Here’s what you need to know about using seed potatoes to grow your own potato crop this year.

What are seed potatoes?

You don’t really grow potatoes from a seed, per se. A seed potato is basically a very small potato or part of a potato that’s been set aside to use specifically for growing new potatoes.

You know how if you let a potato sit in a dark, cool spot after you bring it home from the grocery store, and if you forget about it for a few weeks, eventually the potato will start sprouting? That’s how new potatoes grow. A mature potato begins growing a new potato plant.

When planting a seed potato, you’ll essentially just plant the mature potato in your garden soil, and those sprouts will eventually turn into a plant.

A gardener sewing seed potatoes into a rows of a garden bed.
alicja neumiler/Shutterstock

Rule of thumb yield per potato seed

Seed potatoes are surprisingly productive.
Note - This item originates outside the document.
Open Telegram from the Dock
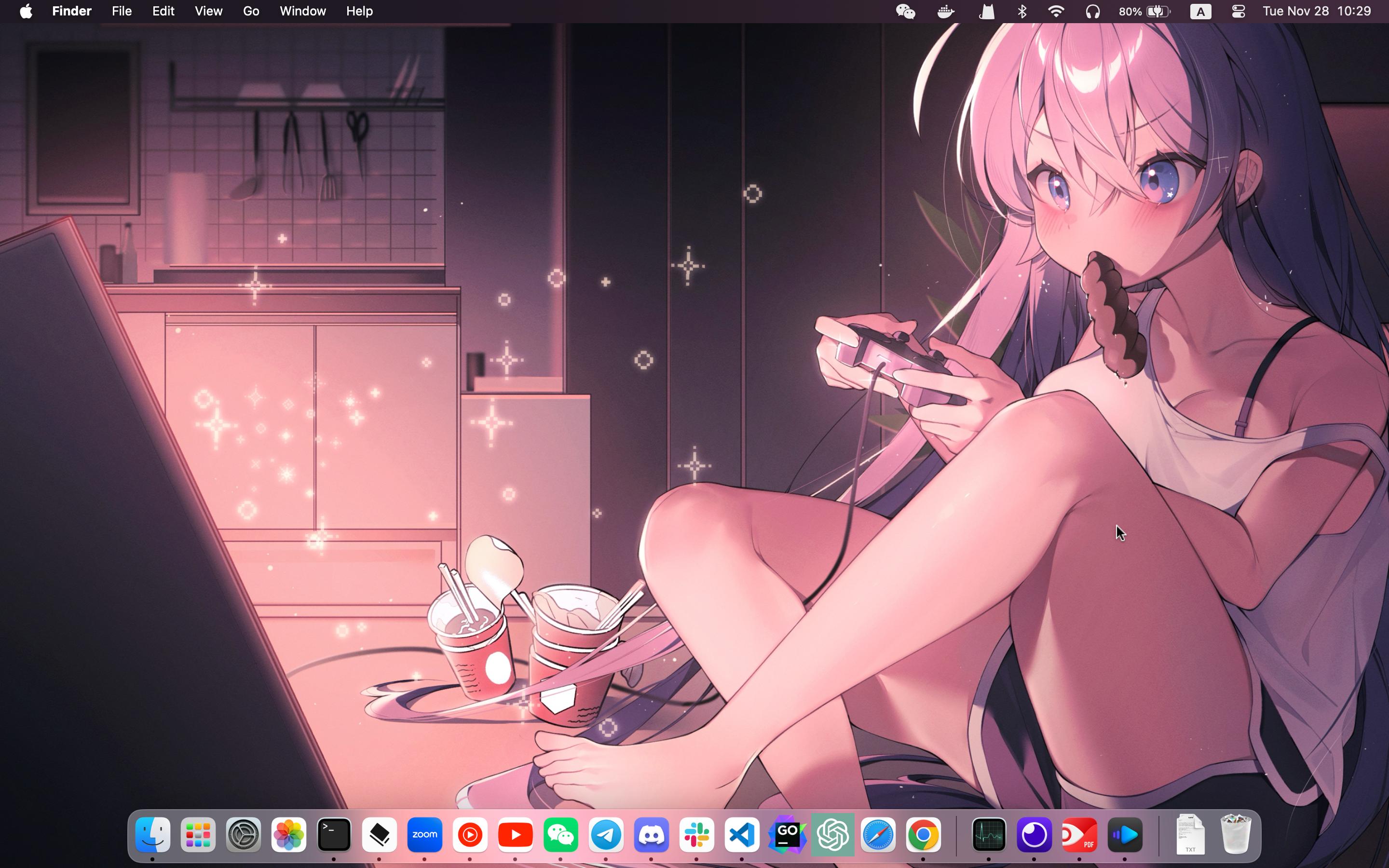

You’ll find that you can plant one seed potato and get about five to 10 new potatoes from the seed potato. With perfect growing conditions, this number can be higher, and various factors will impact your yield, such as potato variety and seed potato quality.

You can also separate your seed potatoes, to get multiple plants from one potato (you can feasibly get a new plant from each potato “eye” or sprout). Each seed potato can be split four or five times, and then each plant will produce three to four pounds of potatoes.

Why use seed potatoes?

So if a seed potato is just a regular potato, more or less, why buy seed potatoes specifically? Couldn’t you just go to the grocery store, buy a bag of the potatoes you want to grow, wait for them to sprout, and then grow potatoes? Well, technically, yes, but you probably don’t want to.

Seed potatoes have been chosen because they’re most likely to give you that high yield that you want. If you just use any ol’ potato to grow your new potato harvest, you could run into disease and quality issues that lower your overall harvest or obliterate it completely. Additionally, grocery store potatoes are often treated with sprout inhibitors, to stop them from sprouting in your kitchen — when, if you’re trying to grow new potatoes, the more sprouting, the better.

Additionally, if you order seed potatoes online, you’ll be able to better choose the potatoes that will grow best in your climate and soil variety.

Where to buy seed potatoes

You can order seed potatoes online and, as mentioned, they begin shipping out around the end of March. Johnny’s Seeds, for example, offers Yukon gold seed potatoes in quantities of five, 25, or 50 pounds. Baker Creek offers non-GMO seed potatoes in 10-pound quantities.

You’ll want to plant your seed potatoes about two to four weeks before your projected last frost.

Soon, you’ll be well on your way to making dishes like potato salad or mashed potatoes, all with potatoes you grew right at home.